■ Record extracts
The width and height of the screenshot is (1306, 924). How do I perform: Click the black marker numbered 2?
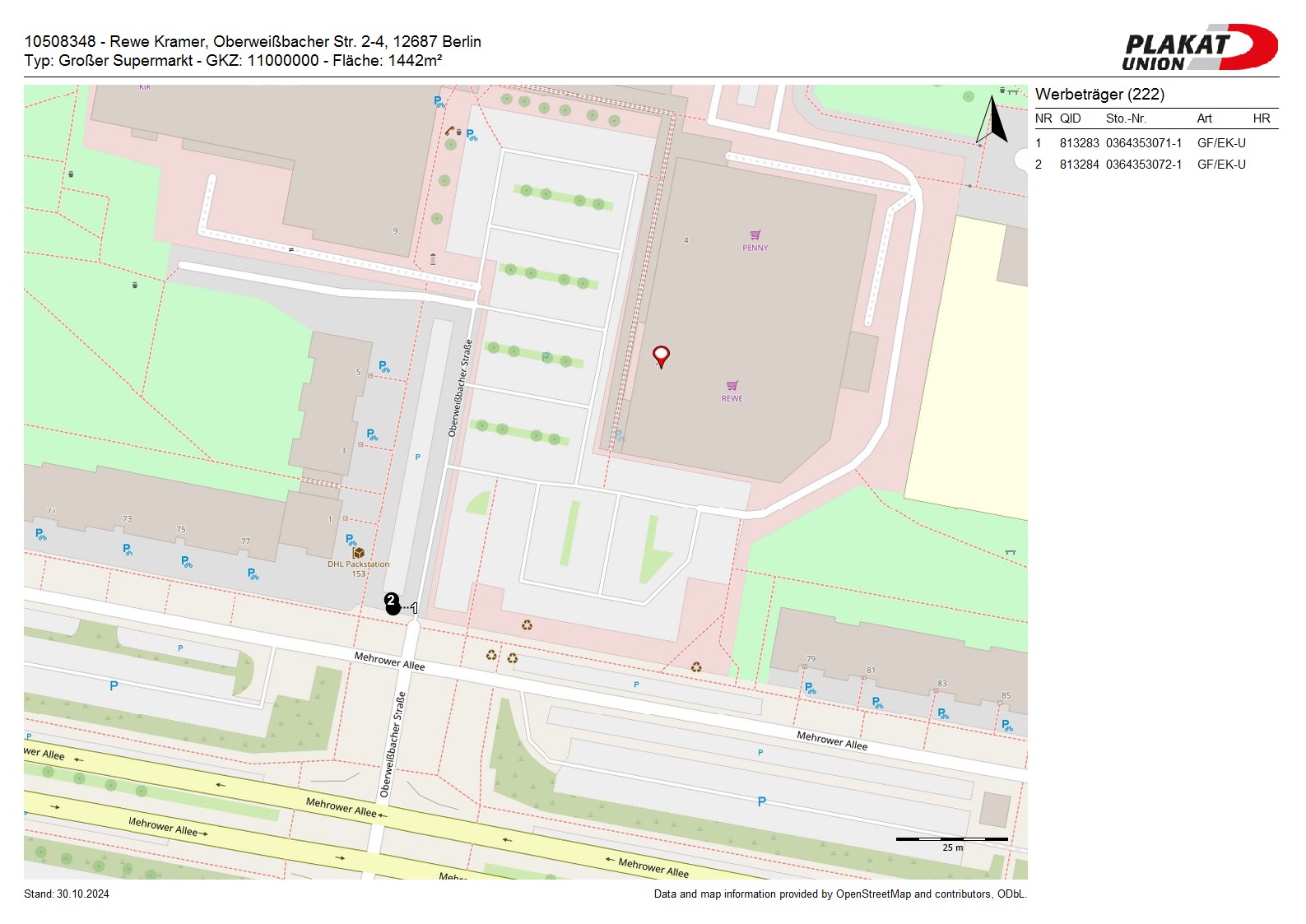click(393, 605)
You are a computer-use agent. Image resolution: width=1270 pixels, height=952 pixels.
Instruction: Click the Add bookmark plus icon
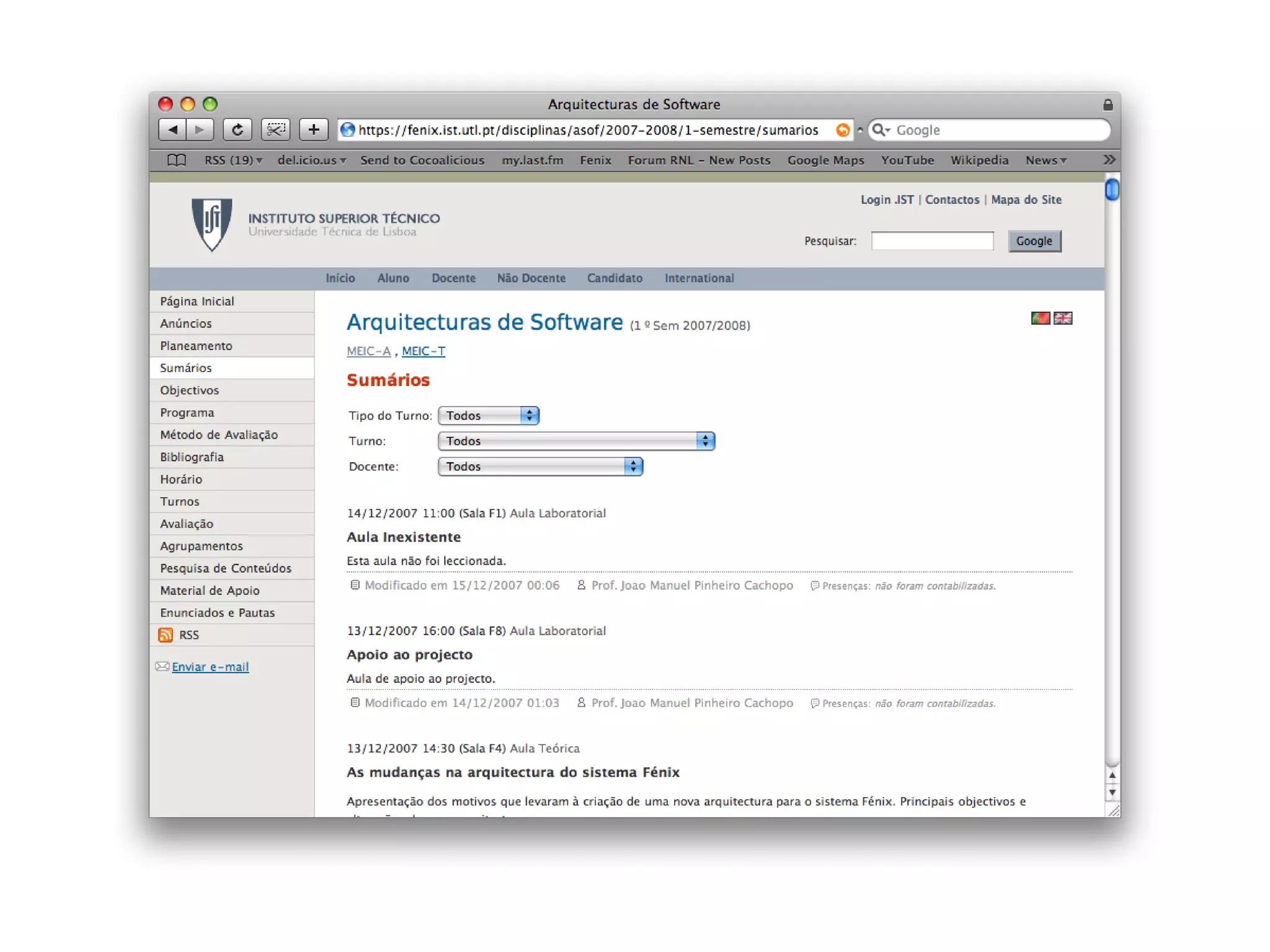pyautogui.click(x=314, y=130)
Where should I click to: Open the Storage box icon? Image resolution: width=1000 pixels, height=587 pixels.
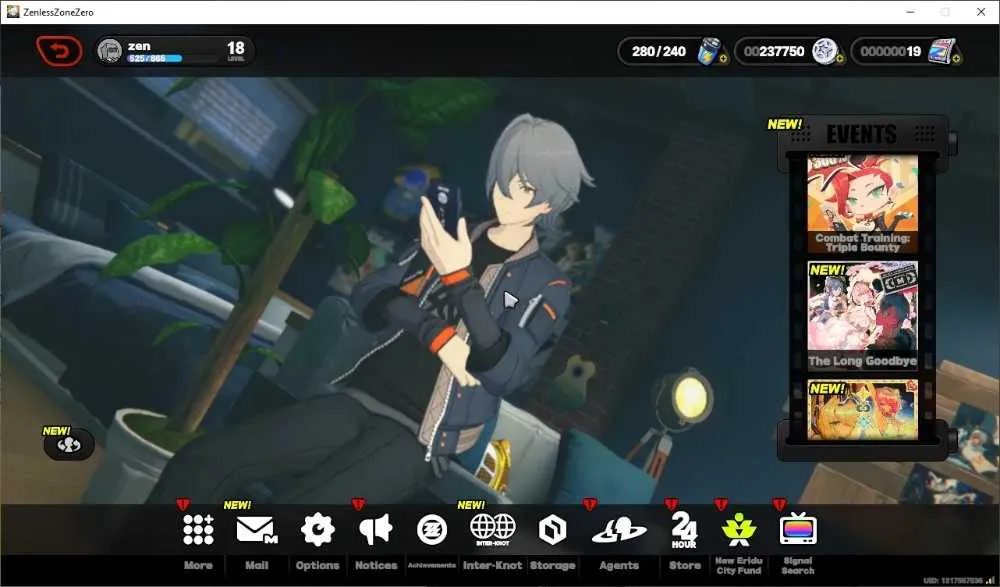tap(552, 530)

■ Exercise
Format each line of the material above as a row in a Markdown table with the columns "Row" and "Line": number the rows in order, skip blank lines, and leave out the pictures.

■ Result
| Row | Line |
|---|---|
| 1 | The width and height of the screenshot is (1306, 924). How do I perform: Click the black marker numbered 2? |
| 2 | click(393, 605) |
| 3 | You are a computer-use agent. Image resolution: width=1270 pixels, height=952 pixels. |
| 4 | Instruction: Click the Add bookmark plus icon |
| 5 | pyautogui.click(x=314, y=130) |
| 6 | Where should I click to: Open the Storage box icon? Image resolution: width=1000 pixels, height=587 pixels. |
| 7 | tap(552, 530) |